Cyber Incident Victim: Colliers International Group

Colliers International Group, a Toronto-based commercial real estate services firm, experienced a cyberattack in November 2020. The company publicly acknowledged the incident after being confronted by IT World Canada regarding evidence of the attack posted on the dark web. A ransomware group identified as "Netfilm" (likely a misspelling of NetWalker) claimed responsibility for the breach and listed Colliers' data on their dark web leak site, indicating they had successfully exfiltrated company files prior to encryption. The listing served as proof that attackers had accessed and copied sensitive information from Colliers' systems. Despite this public evidence of data theft, Colliers declined to confirm whether ransomware was involved in the incident when questioned by media outlets. The company spokesperson verified only that a cyberattack had occurred, without providing additional technical details about the intrusion vector, scope of compromised systems, or specific data types affected. The timing of the dark web listing relative to the November attack timeline suggests the threat actors operated undetected for a period before executing their ransomware payload and exfiltration efforts.

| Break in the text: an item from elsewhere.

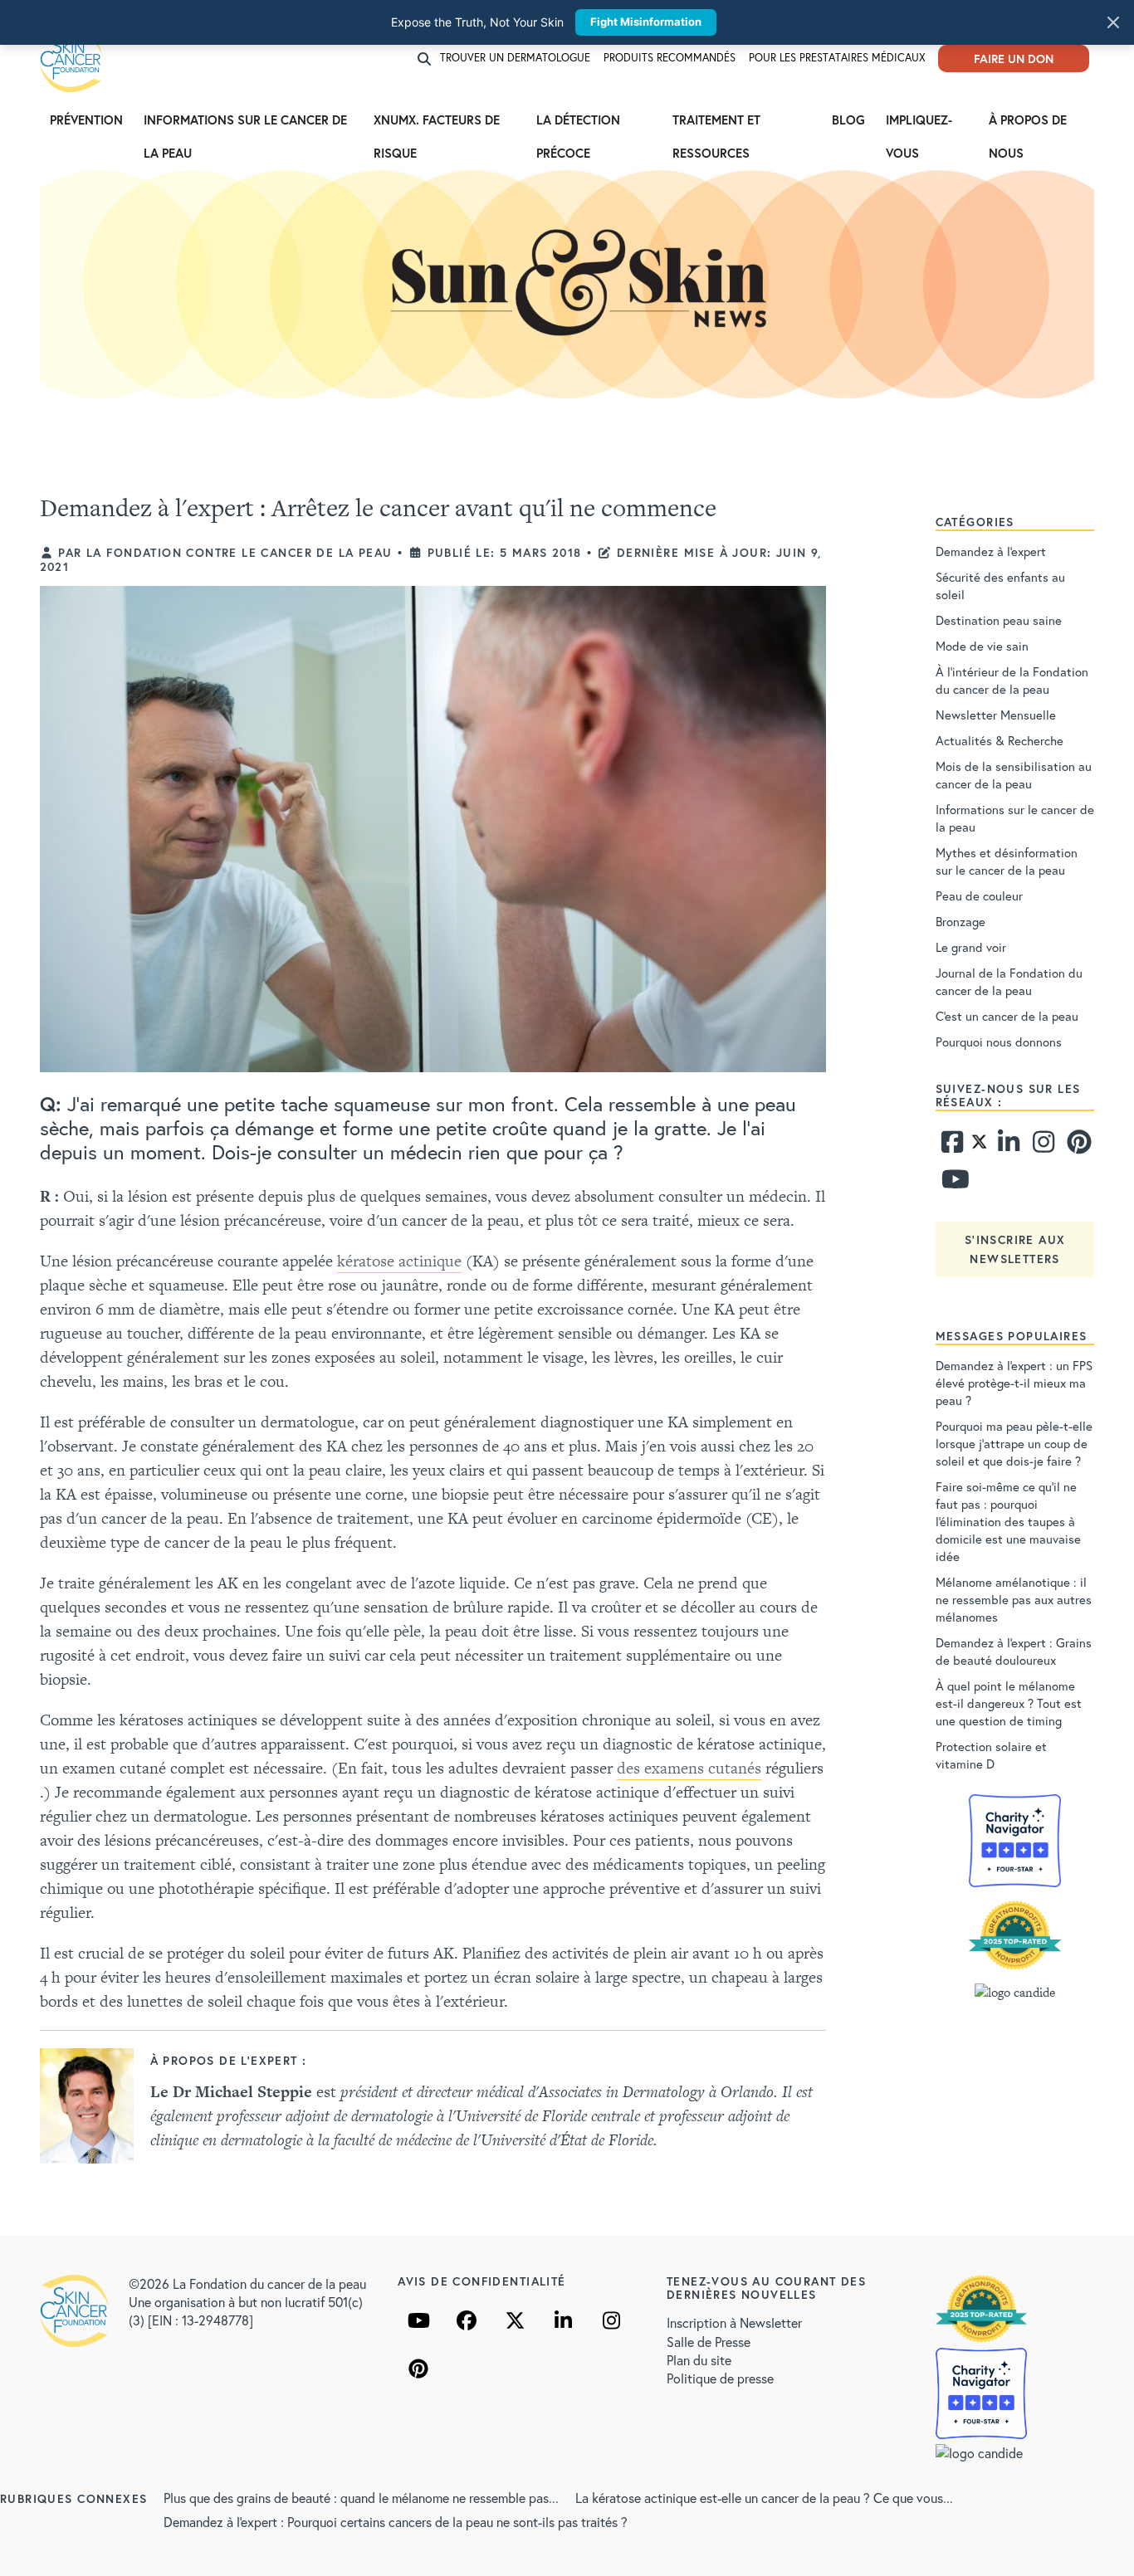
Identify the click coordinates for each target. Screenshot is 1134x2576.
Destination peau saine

The attackers' publication of stolen data demonstrated successful network penetration and established that Colliers suffered a data breach beyond mere system encryption. The company's refusal to confirm the ransomware component contrasted with standard incident disclosure practices when faced with irrefutable evidence of data exfiltration. No details were released regarding containment measures, forensic investigations, or potential operational disruptions resulting from the attack. The absence of confirmed information about data types left stakeholders uncertain about potential exposure risks, though the ransomware group's typical targets included financial documents, client information, and corporate communications. Colliers did not disclose whether they engaged with the threat actors, paid any ransom demands, or implemented specific remediation steps following the attack. The incident highlighted ongoing challenges in corporate transparency regarding ransomware impacts, particularly when attackers publicly validate breach claims through data dumps.